##### TASK MATERIAL

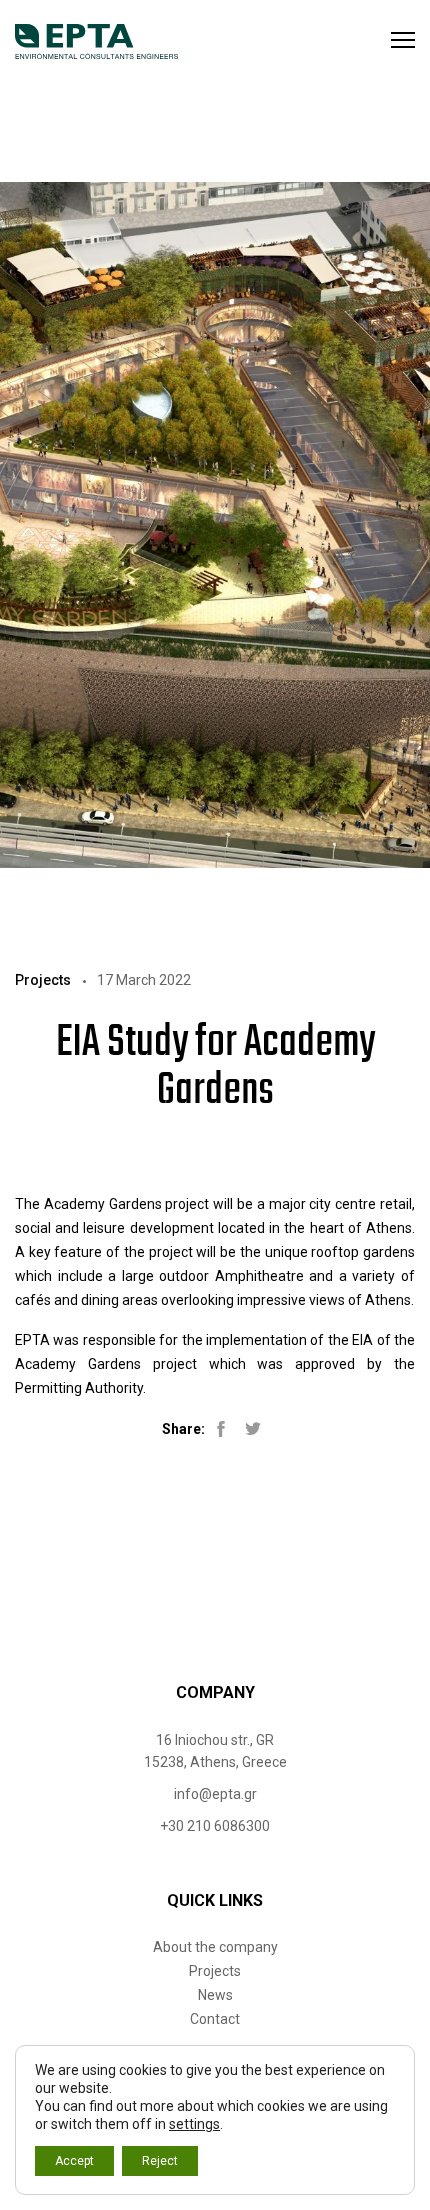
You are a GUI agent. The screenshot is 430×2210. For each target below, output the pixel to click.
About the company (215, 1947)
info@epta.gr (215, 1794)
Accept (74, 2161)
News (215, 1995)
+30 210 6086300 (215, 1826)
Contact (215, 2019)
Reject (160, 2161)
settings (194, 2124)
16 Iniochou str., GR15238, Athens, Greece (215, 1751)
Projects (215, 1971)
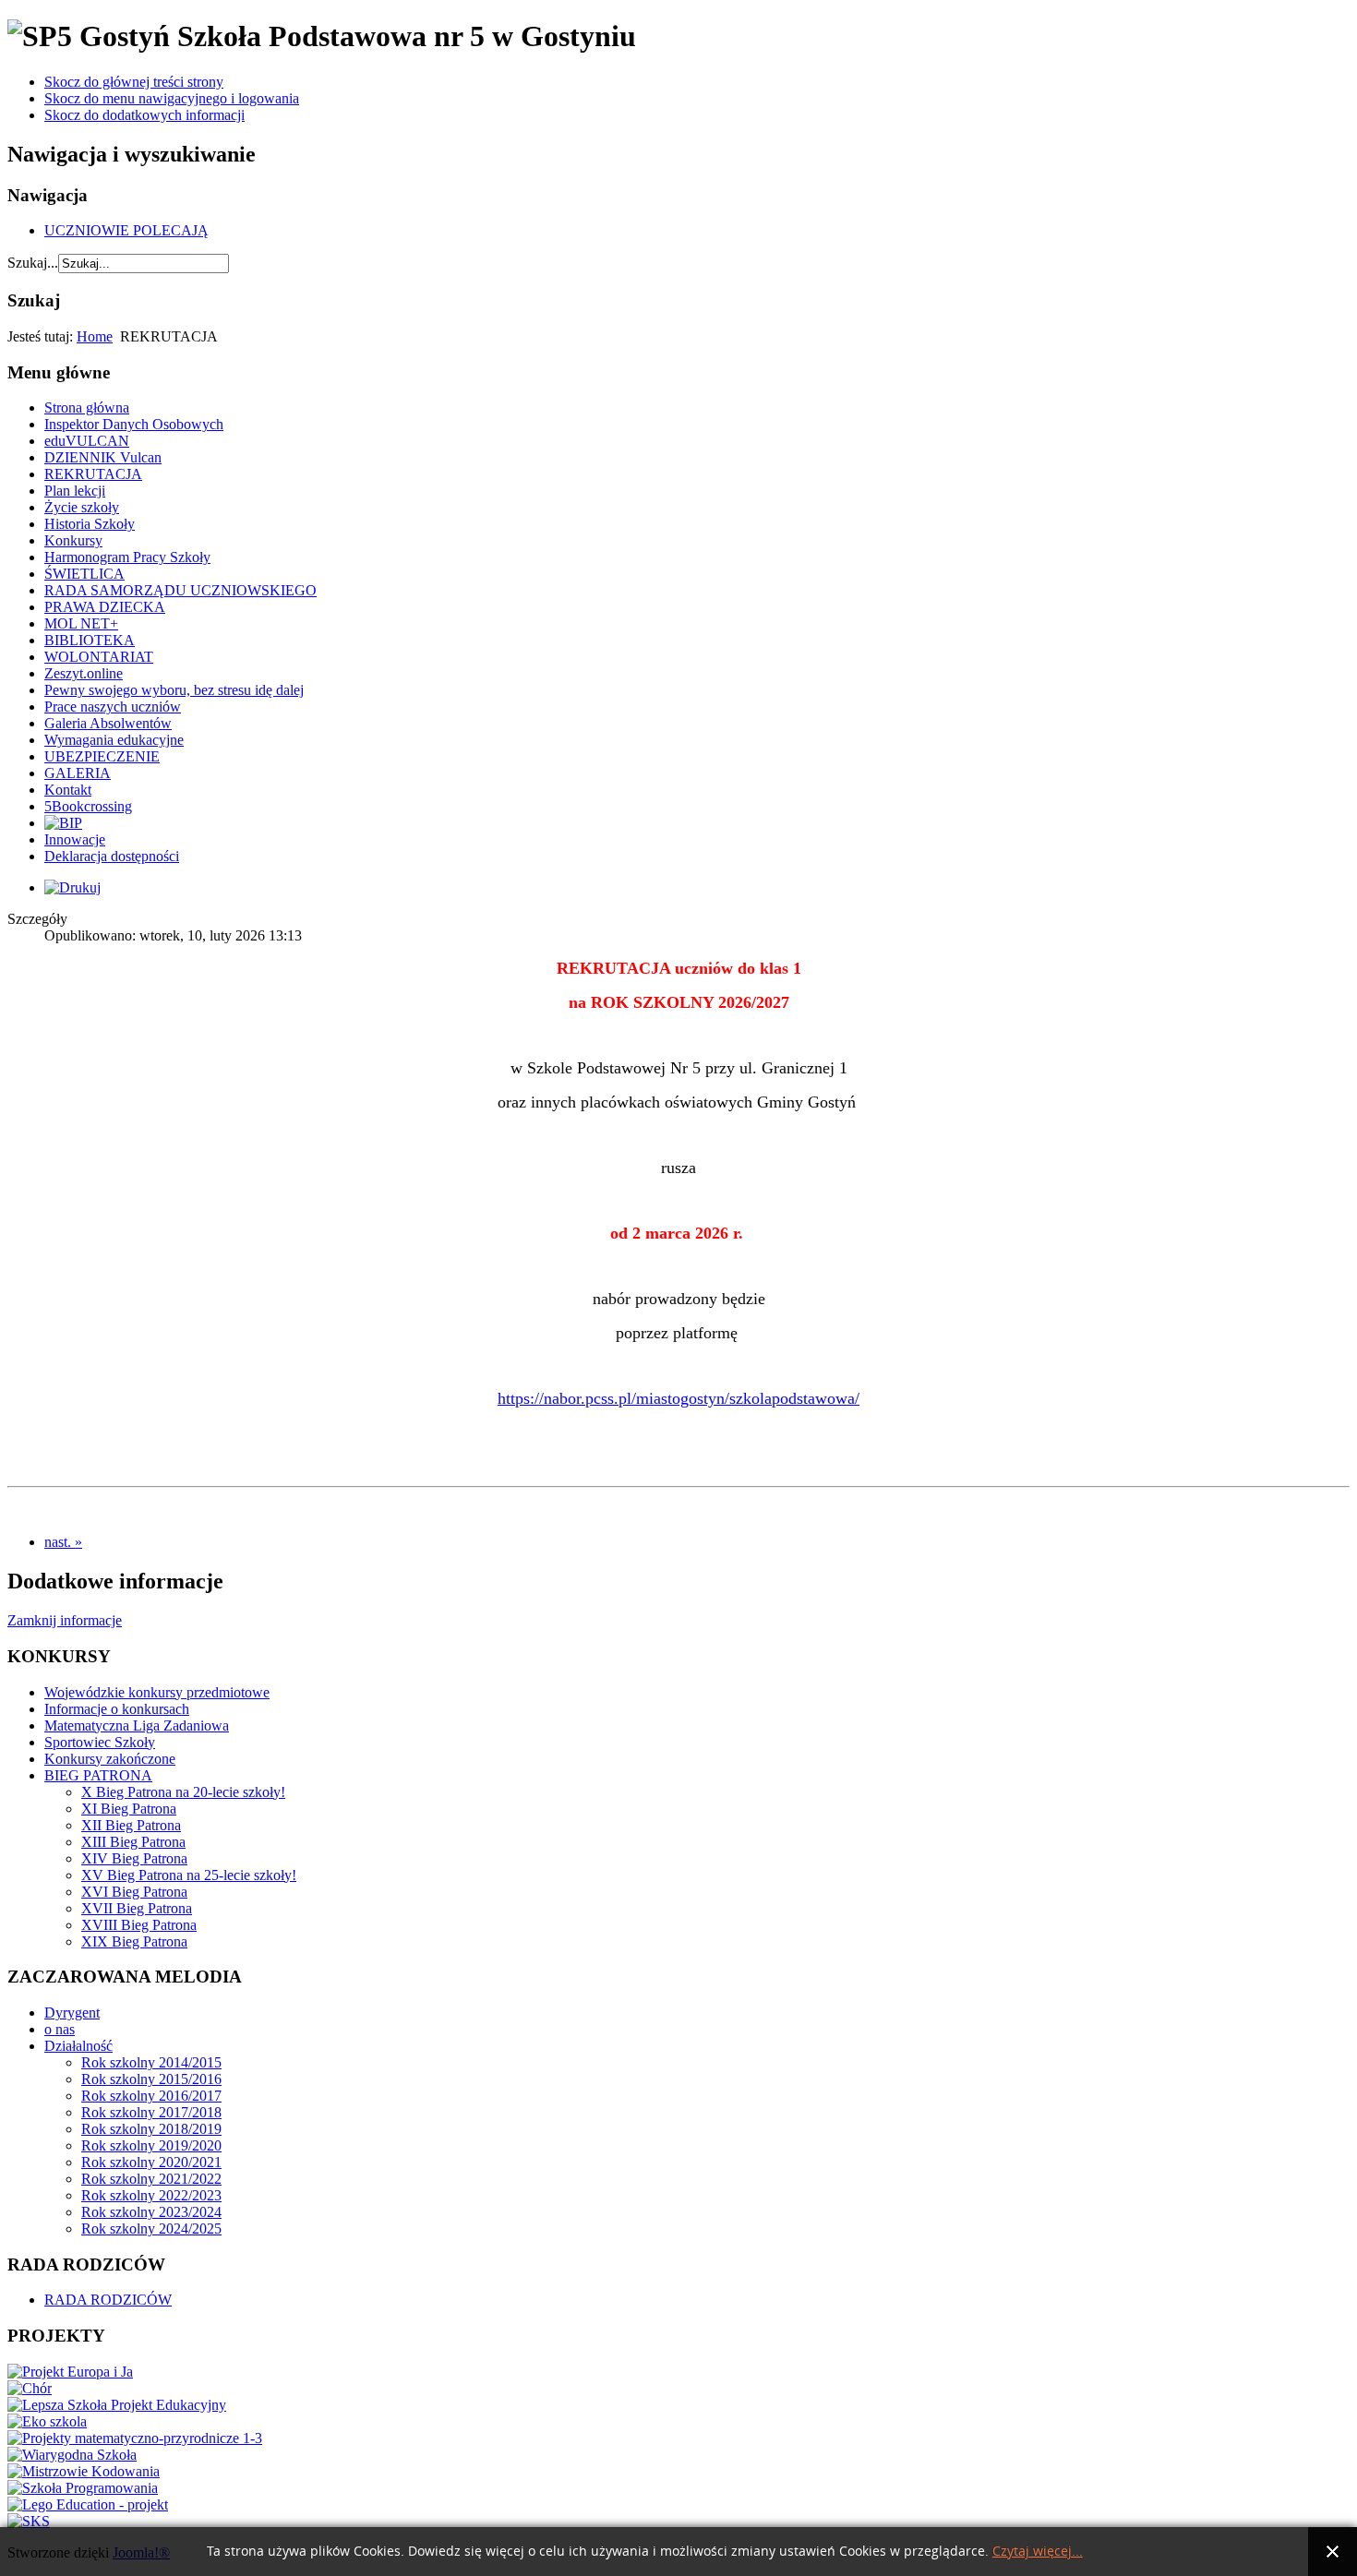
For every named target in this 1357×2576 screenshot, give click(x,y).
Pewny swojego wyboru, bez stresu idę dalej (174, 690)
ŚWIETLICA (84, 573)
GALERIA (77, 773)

##########
##### TASK MATERIAL

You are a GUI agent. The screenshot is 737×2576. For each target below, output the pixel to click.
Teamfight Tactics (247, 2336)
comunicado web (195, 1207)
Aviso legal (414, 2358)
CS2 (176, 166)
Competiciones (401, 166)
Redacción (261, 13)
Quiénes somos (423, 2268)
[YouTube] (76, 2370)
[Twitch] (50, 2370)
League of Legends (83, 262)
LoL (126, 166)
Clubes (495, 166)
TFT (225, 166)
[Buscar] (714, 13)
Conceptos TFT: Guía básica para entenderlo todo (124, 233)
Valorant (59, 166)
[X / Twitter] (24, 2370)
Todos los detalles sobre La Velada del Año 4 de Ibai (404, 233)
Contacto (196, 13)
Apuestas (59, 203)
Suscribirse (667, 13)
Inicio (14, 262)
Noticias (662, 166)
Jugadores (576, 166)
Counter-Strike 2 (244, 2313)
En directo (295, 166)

##########

= WHAT YOU ARE ASKED TO DO =
Work through the records line by line and tally those holding "screenshot". Reply with the number alone.

= PROBLEM SOLUTION =
3